Dataset entries:
━━━━━━━━━━━━━━━━━━━━━━━━━━━━━━

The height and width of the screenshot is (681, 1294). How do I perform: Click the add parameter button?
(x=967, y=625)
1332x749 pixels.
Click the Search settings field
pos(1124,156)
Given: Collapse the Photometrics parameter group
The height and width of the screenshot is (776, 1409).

━━━━━━━━━━━━━━━━━━━━━━━━━━━━━━

### Activity
Set down the data once more, exactly as shown above.

### Completed exercise
The height and width of the screenshot is (681, 1294). How do I perform: Click the add parameter button?
(x=967, y=625)
1332x749 pixels.
Click the Search settings field
pos(1124,156)
Given: Collapse the Photometrics parameter group
The height and width of the screenshot is (776, 1409).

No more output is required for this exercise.